··· SOURCE INFORMATION

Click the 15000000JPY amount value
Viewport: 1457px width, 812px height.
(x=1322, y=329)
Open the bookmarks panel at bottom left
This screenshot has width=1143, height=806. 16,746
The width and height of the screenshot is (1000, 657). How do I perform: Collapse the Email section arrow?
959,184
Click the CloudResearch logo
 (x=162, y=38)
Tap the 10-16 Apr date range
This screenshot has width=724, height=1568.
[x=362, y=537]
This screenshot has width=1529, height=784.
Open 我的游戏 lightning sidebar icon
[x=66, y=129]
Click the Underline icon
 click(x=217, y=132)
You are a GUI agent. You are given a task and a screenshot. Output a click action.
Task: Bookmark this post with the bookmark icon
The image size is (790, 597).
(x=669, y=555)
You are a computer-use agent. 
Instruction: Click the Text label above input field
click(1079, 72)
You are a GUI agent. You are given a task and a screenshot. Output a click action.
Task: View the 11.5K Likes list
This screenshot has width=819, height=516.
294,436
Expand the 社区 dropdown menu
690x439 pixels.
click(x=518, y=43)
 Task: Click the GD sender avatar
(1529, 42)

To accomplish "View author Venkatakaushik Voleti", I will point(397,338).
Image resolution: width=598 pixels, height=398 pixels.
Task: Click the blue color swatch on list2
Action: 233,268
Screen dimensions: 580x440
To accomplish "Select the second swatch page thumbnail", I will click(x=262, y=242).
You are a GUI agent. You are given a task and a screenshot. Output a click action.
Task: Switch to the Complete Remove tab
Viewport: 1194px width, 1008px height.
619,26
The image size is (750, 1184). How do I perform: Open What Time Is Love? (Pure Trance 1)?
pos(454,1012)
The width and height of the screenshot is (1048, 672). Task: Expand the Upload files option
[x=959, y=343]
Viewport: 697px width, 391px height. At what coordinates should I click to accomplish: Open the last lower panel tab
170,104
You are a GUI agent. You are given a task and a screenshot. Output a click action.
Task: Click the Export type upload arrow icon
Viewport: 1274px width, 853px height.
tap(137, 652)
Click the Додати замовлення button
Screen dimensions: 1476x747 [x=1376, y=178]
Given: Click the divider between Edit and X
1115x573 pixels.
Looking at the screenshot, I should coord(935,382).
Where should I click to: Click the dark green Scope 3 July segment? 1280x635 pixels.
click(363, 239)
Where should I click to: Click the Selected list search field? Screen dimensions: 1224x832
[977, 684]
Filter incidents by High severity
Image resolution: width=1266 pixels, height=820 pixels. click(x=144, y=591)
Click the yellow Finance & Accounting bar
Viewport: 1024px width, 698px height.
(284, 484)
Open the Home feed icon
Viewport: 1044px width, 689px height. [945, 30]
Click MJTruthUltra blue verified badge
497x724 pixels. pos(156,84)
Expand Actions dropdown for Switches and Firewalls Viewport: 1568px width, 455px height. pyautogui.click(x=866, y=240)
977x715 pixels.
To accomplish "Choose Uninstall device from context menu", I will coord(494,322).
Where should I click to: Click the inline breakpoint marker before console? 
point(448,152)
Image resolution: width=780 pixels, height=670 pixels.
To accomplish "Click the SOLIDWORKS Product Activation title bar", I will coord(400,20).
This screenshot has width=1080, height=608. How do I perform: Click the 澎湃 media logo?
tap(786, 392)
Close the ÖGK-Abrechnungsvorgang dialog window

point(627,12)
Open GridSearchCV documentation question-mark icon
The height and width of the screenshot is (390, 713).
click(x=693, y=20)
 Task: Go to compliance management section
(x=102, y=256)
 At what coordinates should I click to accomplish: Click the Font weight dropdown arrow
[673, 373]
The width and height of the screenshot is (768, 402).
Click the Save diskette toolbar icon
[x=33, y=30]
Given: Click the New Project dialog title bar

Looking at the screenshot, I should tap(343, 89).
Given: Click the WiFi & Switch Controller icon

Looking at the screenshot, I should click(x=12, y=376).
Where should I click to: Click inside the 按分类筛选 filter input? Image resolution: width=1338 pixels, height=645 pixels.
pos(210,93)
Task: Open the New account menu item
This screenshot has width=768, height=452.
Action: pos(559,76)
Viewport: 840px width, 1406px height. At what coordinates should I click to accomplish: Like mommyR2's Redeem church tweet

······

— TASK ITEM —
Write the records out precisely, omitting nothing.

— RESPONSE BOX —
Click the 15000000JPY amount value
Viewport: 1457px width, 812px height.
(x=1322, y=329)
Open the bookmarks panel at bottom left
This screenshot has width=1143, height=806. 16,746
The width and height of the screenshot is (1000, 657). How do I perform: Collapse the Email section arrow?
959,184
Click the CloudResearch logo
 (x=162, y=38)
Tap the 10-16 Apr date range
This screenshot has width=724, height=1568.
[x=362, y=537]
This screenshot has width=1529, height=784.
Open 我的游戏 lightning sidebar icon
[x=66, y=129]
Click the Underline icon
 click(x=217, y=132)
You are a GUI agent. You are given a task and a screenshot. Output a click action.
Task: Bookmark this post with the bookmark icon
The image size is (790, 597).
(x=669, y=555)
You are a computer-use agent. 
Instruction: Click the Text label above input field
click(1079, 72)
You are a GUI agent. You are given a task and a screenshot. Output a click action.
Task: View the 11.5K Likes list
This screenshot has width=819, height=516.
294,436
Expand the 社区 dropdown menu
690x439 pixels.
click(x=518, y=43)
 Task: Click the GD sender avatar
(1529, 42)

To accomplish "View author Venkatakaushik Voleti", I will point(397,338).
Image resolution: width=598 pixels, height=398 pixels.
Task: Click the blue color swatch on list2
Action: 233,268
Screen dimensions: 580x440
To accomplish "Select the second swatch page thumbnail", I will click(x=262, y=242).
You are a GUI agent. You are given a task and a screenshot. Output a click action.
Task: Switch to the Complete Remove tab
Viewport: 1194px width, 1008px height.
619,26
The image size is (750, 1184). How do I perform: Open What Time Is Love? (Pure Trance 1)?
pos(454,1012)
The width and height of the screenshot is (1048, 672). Task: Expand the Upload files option
[x=959, y=343]
Viewport: 697px width, 391px height. At what coordinates should I click to accomplish: Open the last lower panel tab
170,104
You are a GUI agent. You are given a task and a screenshot. Output a click action.
Task: Click the Export type upload arrow icon
Viewport: 1274px width, 853px height.
tap(137, 652)
Click the Додати замовлення button
Screen dimensions: 1476x747 [x=1376, y=178]
Given: Click the divider between Edit and X
1115x573 pixels.
Looking at the screenshot, I should coord(935,382).
Where should I click to: Click the dark green Scope 3 July segment? 1280x635 pixels.
click(363, 239)
Where should I click to: Click the Selected list search field? Screen dimensions: 1224x832
[977, 684]
Filter incidents by High severity
Image resolution: width=1266 pixels, height=820 pixels. click(x=144, y=591)
Click the yellow Finance & Accounting bar
Viewport: 1024px width, 698px height.
(284, 484)
Open the Home feed icon
Viewport: 1044px width, 689px height. [945, 30]
Click MJTruthUltra blue verified badge
497x724 pixels. pos(156,84)
Expand Actions dropdown for Switches and Firewalls Viewport: 1568px width, 455px height. pyautogui.click(x=866, y=240)
977x715 pixels.
To accomplish "Choose Uninstall device from context menu", I will coord(494,322).
Where should I click to: Click the inline breakpoint marker before console? 
point(448,152)
Image resolution: width=780 pixels, height=670 pixels.
To accomplish "Click the SOLIDWORKS Product Activation title bar", I will coord(400,20).
This screenshot has width=1080, height=608. How do I perform: Click the 澎湃 media logo?
tap(786, 392)
Close the ÖGK-Abrechnungsvorgang dialog window

point(627,12)
Open GridSearchCV documentation question-mark icon
The height and width of the screenshot is (390, 713).
click(x=693, y=20)
 Task: Go to compliance management section
(x=102, y=256)
 At what coordinates should I click to accomplish: Click the Font weight dropdown arrow
[673, 373]
The width and height of the screenshot is (768, 402).
Click the Save diskette toolbar icon
[x=33, y=30]
Given: Click the New Project dialog title bar

Looking at the screenshot, I should tap(343, 89).
Given: Click the WiFi & Switch Controller icon

Looking at the screenshot, I should click(x=12, y=376).
Where should I click to: Click inside the 按分类筛选 filter input? Image resolution: width=1338 pixels, height=645 pixels.
pos(210,93)
Task: Open the New account menu item
This screenshot has width=768, height=452.
Action: pos(559,76)
Viewport: 840px width, 1406px height. At what coordinates should I click to accomplish: Like mommyR2's Redeem church tweet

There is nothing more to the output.